The request:
Reproduce the rows word for word, starting at the line that contains "This screenshot has height=465, width=1022." and ending at the last row. Omit the pictures from your answer.

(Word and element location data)
= = = =
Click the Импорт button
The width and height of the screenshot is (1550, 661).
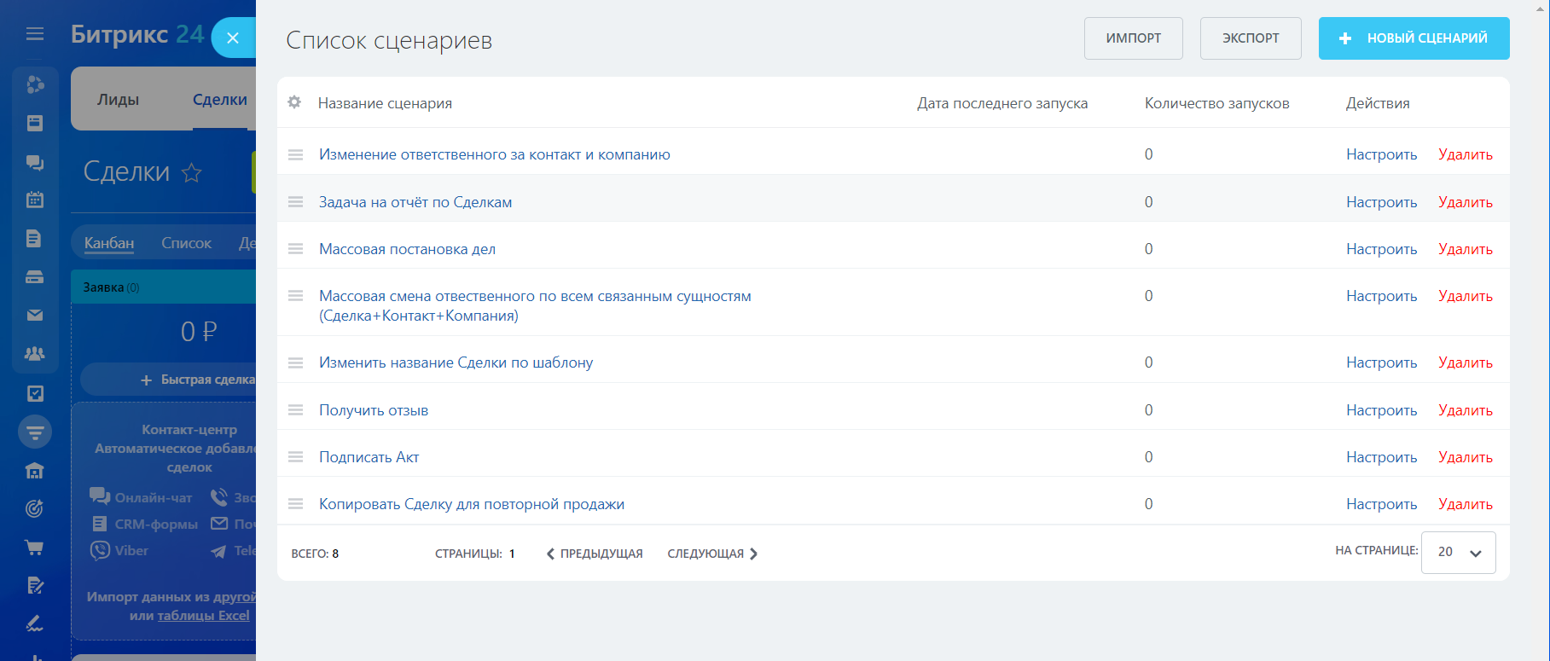[1133, 38]
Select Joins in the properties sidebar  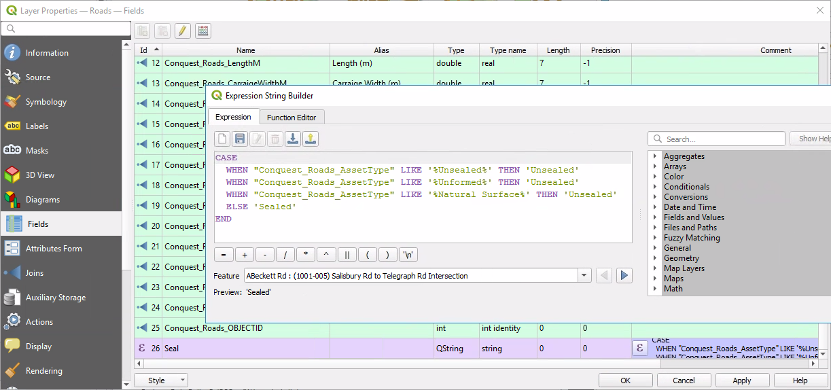(x=35, y=273)
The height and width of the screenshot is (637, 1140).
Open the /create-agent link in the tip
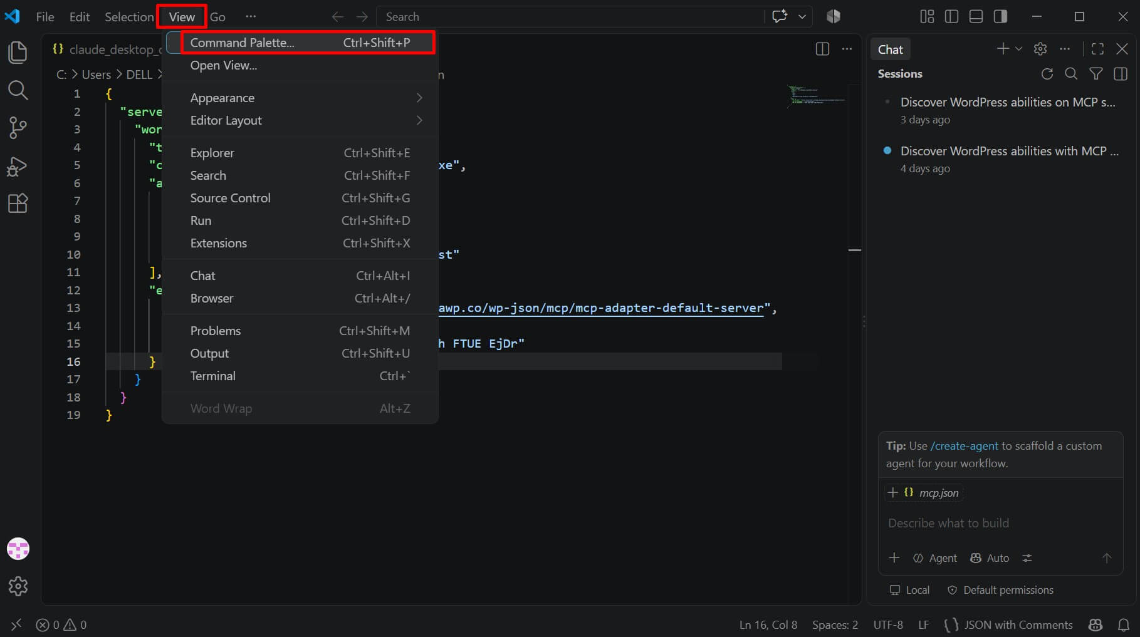coord(964,446)
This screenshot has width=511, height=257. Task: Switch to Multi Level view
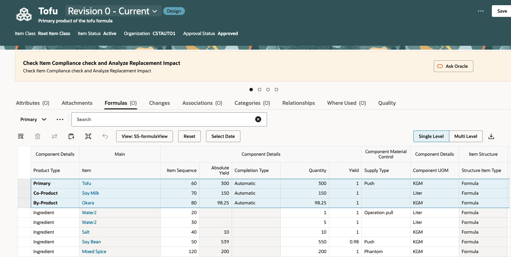tap(466, 136)
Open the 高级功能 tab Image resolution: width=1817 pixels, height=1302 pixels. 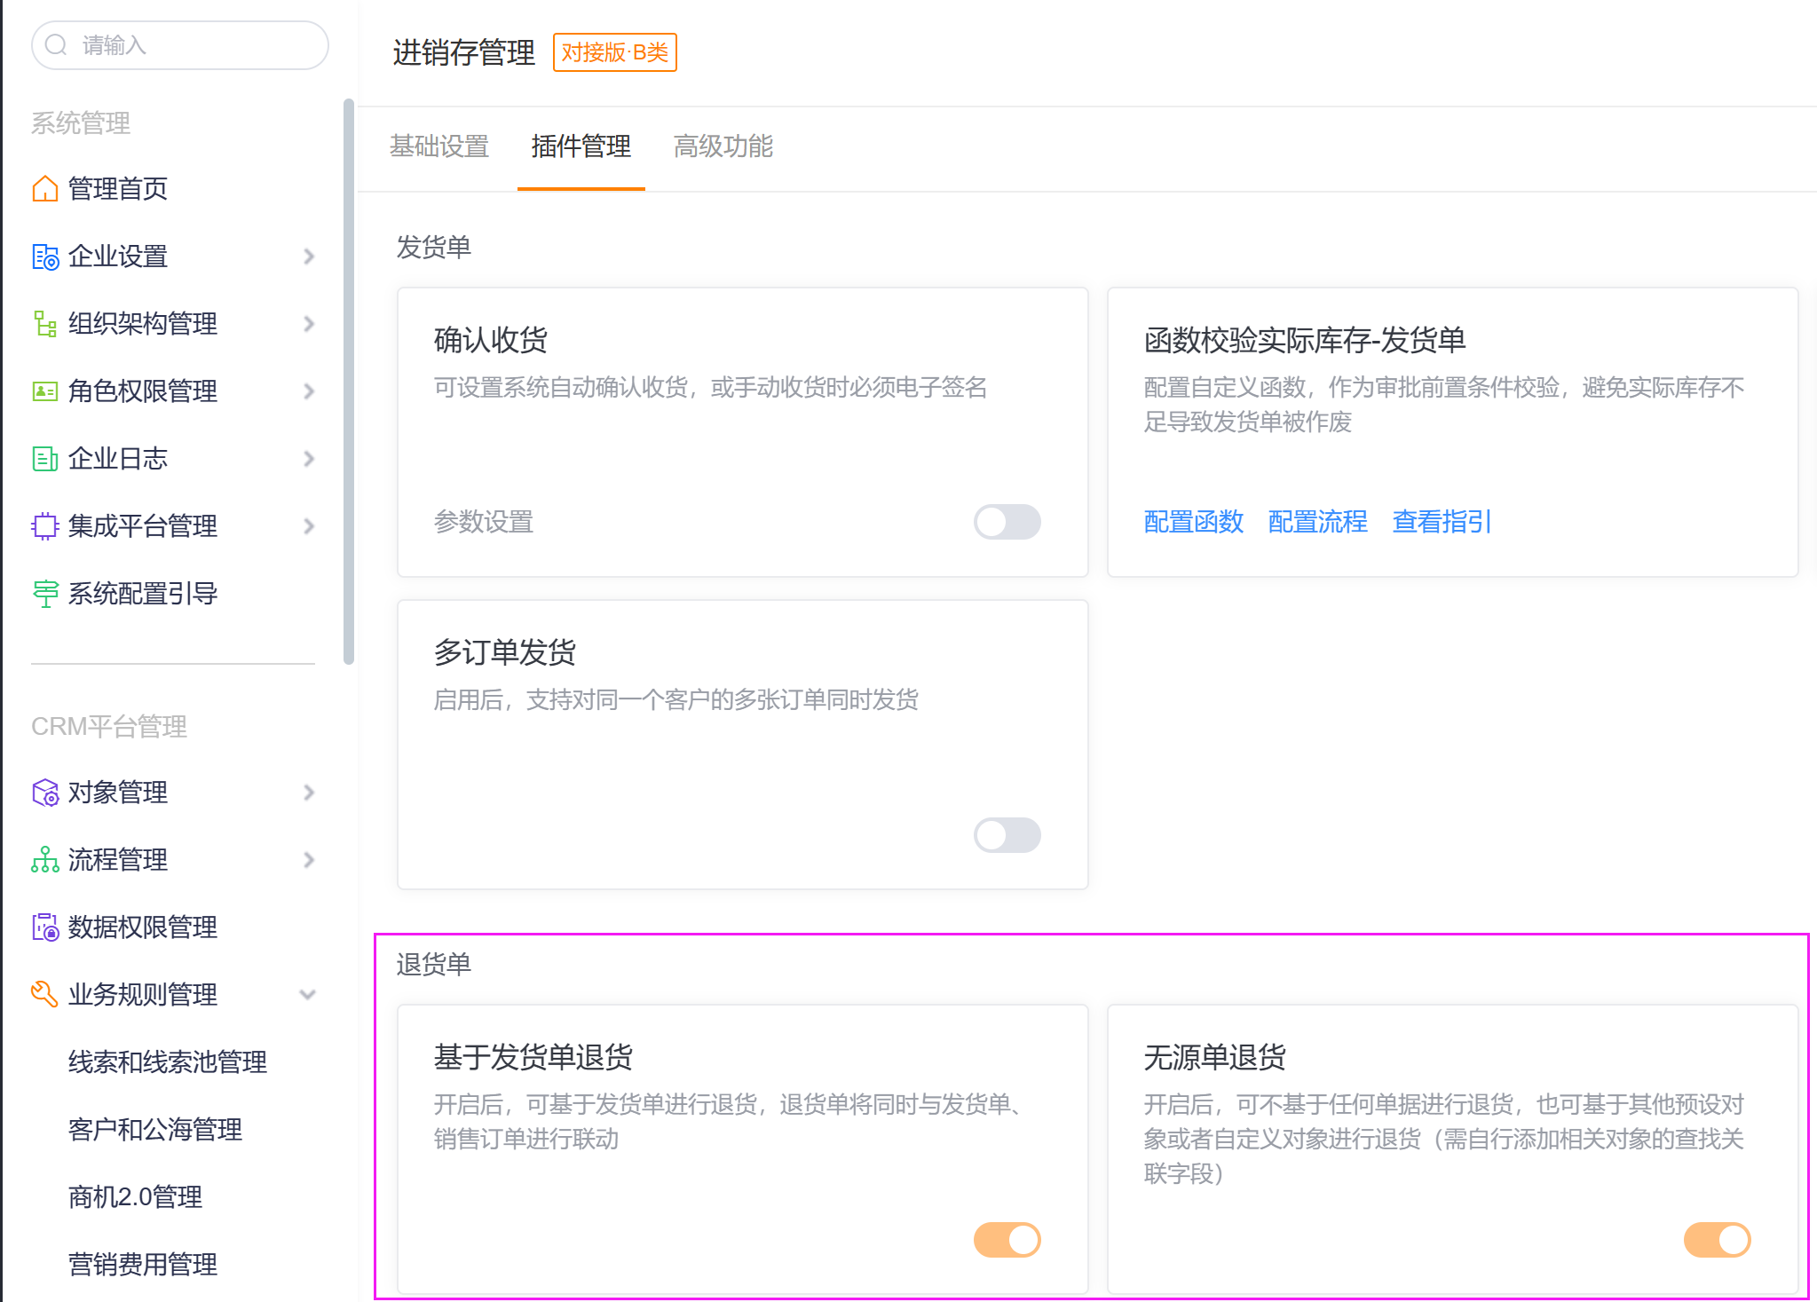tap(723, 146)
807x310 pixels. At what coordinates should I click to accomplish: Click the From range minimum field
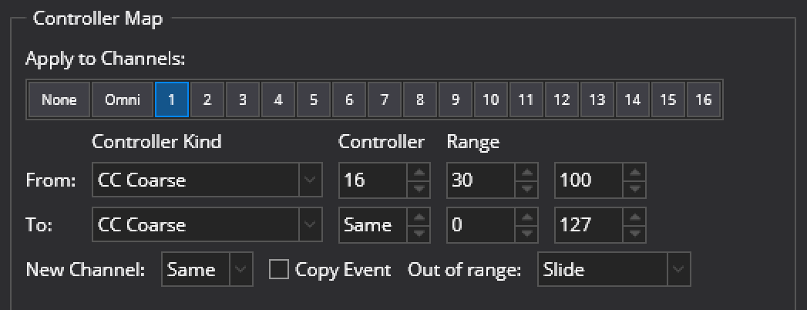click(482, 180)
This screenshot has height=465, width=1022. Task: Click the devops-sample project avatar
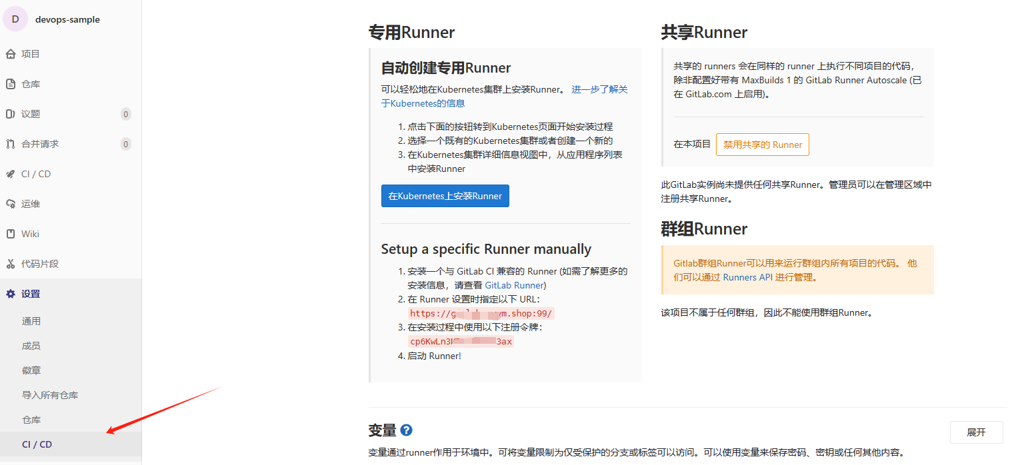pos(15,19)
= = = =
Response for this exercise:
This screenshot has height=465, width=1022. Task: Click the devops-sample project avatar
pos(15,19)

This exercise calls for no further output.